Items from a dataset
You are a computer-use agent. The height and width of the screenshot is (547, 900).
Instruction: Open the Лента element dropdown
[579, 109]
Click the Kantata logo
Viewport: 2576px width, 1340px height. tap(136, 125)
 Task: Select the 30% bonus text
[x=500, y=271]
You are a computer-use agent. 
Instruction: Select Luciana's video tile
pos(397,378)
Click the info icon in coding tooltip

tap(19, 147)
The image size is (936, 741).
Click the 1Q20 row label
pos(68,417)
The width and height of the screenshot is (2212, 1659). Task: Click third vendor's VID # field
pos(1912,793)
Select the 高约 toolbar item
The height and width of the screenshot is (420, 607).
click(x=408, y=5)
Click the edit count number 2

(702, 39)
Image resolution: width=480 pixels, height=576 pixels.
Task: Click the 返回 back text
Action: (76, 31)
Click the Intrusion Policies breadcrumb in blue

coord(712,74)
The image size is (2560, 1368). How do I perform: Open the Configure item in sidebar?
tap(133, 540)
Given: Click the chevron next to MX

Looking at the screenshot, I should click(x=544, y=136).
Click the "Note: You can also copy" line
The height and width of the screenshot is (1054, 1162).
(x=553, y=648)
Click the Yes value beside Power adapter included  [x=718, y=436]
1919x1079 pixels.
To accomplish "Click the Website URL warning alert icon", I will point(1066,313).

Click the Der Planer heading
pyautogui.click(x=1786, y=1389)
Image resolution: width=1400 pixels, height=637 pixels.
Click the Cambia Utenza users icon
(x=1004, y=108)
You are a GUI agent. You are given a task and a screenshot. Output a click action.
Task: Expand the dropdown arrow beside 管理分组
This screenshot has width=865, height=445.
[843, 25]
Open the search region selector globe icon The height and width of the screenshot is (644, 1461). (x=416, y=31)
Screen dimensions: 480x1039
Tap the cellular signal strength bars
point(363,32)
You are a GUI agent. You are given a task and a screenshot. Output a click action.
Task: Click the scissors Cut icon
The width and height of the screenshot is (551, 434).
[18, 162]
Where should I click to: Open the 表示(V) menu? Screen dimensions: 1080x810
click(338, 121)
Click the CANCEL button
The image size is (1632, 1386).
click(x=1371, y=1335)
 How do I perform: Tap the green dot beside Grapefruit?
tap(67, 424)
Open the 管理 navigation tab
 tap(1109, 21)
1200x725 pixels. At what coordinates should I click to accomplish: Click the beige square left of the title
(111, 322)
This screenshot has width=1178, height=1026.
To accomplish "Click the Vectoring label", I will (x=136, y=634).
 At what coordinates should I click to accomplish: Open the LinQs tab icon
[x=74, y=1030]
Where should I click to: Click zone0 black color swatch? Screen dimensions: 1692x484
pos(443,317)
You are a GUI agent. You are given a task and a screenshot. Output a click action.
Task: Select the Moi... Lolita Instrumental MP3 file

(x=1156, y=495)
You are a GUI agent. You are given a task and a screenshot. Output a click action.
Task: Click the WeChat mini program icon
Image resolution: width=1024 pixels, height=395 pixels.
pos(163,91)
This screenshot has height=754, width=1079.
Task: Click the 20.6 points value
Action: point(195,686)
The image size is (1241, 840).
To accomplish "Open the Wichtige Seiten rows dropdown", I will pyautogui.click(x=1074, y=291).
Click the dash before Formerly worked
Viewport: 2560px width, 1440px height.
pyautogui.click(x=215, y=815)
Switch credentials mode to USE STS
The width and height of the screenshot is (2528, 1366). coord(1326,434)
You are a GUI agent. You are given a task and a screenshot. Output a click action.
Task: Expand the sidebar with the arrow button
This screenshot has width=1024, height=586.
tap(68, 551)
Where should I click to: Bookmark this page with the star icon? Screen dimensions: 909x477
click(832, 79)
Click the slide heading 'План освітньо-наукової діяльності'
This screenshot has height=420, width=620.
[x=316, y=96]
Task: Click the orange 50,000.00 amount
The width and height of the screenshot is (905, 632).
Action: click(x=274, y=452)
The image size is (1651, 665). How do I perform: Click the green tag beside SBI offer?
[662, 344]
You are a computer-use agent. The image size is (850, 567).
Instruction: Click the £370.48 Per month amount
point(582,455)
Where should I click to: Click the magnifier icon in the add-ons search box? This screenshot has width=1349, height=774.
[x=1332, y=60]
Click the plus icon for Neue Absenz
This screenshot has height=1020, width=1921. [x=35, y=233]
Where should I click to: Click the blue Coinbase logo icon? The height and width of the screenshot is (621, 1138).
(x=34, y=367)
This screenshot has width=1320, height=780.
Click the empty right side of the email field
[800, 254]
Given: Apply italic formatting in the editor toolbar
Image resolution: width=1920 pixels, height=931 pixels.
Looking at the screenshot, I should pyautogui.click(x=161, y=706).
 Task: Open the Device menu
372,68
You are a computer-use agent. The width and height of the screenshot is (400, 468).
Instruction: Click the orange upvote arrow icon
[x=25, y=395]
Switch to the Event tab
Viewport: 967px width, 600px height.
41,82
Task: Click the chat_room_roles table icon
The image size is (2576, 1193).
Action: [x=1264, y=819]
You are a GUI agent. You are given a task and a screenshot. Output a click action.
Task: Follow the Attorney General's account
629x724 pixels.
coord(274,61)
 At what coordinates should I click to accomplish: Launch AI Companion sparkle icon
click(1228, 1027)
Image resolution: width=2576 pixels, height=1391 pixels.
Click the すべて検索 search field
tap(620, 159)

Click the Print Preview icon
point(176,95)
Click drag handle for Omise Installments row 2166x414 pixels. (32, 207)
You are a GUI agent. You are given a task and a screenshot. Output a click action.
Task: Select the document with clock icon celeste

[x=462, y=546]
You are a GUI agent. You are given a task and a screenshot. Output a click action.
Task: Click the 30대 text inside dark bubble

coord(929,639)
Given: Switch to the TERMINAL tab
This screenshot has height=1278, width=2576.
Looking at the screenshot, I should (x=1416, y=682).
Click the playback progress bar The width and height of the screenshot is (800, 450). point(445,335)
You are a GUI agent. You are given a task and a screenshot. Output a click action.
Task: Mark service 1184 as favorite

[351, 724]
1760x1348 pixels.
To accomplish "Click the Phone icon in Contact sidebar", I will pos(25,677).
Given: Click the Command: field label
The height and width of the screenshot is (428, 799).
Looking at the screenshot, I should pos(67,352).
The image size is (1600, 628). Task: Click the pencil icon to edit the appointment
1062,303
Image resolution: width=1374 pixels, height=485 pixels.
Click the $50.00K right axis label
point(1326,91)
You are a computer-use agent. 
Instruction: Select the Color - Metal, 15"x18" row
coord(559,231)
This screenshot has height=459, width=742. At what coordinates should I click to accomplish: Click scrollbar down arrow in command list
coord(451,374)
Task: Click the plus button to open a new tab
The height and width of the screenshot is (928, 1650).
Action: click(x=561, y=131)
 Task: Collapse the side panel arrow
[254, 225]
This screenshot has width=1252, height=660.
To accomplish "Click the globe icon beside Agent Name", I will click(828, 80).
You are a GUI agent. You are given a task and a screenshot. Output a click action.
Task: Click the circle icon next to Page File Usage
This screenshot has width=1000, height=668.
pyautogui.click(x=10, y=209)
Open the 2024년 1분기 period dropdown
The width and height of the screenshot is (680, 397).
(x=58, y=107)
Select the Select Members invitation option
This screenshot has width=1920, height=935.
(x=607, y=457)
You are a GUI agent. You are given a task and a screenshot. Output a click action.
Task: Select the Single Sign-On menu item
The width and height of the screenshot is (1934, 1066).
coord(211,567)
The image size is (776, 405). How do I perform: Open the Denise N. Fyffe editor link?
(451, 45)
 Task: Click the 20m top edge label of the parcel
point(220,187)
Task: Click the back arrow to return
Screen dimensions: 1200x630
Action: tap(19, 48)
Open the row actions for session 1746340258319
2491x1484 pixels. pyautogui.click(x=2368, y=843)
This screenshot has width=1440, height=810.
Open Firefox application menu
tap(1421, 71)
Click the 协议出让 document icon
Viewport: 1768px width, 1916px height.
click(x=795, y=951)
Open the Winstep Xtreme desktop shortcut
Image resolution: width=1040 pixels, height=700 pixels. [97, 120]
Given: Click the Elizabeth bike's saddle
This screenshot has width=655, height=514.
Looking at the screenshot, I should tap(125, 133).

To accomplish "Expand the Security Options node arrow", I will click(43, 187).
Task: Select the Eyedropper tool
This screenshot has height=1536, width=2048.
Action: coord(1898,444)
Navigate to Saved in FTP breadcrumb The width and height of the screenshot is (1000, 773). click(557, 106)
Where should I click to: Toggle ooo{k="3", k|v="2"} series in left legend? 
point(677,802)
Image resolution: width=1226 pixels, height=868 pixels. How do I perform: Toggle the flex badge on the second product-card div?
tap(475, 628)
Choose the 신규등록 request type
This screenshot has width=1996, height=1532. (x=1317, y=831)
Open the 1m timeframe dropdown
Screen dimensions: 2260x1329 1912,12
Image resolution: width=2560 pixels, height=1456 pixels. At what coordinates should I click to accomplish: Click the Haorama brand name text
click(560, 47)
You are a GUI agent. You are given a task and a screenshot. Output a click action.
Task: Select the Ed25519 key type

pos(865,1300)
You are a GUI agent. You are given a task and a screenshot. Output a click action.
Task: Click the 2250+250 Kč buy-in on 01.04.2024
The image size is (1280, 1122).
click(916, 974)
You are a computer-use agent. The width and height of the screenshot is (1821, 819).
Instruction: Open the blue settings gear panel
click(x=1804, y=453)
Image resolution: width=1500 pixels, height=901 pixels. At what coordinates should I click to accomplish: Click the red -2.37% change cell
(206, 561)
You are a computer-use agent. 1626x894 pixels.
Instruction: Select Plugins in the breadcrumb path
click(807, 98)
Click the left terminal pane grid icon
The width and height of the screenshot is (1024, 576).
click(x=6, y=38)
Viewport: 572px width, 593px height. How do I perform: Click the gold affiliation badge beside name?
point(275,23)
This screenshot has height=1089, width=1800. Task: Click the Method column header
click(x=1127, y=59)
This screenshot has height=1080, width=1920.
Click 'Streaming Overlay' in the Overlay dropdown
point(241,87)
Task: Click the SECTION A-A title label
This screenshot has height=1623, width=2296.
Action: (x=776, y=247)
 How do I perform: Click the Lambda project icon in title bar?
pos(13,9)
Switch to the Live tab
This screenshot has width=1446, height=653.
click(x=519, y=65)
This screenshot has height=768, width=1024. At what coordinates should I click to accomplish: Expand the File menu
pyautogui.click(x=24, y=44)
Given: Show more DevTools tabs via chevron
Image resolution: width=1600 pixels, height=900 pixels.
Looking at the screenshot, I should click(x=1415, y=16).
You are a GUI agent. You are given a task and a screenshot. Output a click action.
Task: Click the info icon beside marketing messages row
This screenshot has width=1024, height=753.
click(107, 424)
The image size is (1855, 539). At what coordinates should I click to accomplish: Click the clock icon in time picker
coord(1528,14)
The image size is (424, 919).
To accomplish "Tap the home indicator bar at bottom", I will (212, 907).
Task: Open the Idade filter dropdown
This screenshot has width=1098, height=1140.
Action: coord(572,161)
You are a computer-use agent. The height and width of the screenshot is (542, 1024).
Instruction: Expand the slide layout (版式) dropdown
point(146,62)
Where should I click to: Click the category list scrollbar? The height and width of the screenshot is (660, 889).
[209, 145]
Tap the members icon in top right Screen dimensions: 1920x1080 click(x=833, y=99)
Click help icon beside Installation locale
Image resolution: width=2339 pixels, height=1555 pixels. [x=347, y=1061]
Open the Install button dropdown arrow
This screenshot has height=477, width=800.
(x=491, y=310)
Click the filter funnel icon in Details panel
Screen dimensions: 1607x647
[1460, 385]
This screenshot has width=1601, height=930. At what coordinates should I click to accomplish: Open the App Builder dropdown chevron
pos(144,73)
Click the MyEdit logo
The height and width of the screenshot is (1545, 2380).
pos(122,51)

▸ Stated problem:
Please rewrite the listing from its first line through the line containing "pos(68,417)" as a Markdown table with the columns Row and Text. Number each row and omit blank lines.

▸ Answer to this exercise:
| Row | Text |
|---|---|
| 1 | You are a computer-use agent. The height and width of the screenshot is (547, 900). |
| 2 | Instruction: Open the Лента element dropdown |
| 3 | [579, 109] |
| 4 | Click the Kantata logo |
| 5 | Viewport: 2576px width, 1340px height. tap(136, 125) |
| 6 |  Task: Select the 30% bonus text |
| 7 | [x=500, y=271] |
| 8 | You are a computer-use agent.  |
| 9 | Instruction: Select Luciana's video tile |
| 10 | pos(397,378) |
| 11 | Click the info icon in coding tooltip |
| 12 | tap(19, 147) |
| 13 | The image size is (936, 741). |
| 14 | Click the 1Q20 row label |
| 15 | pos(68,417) |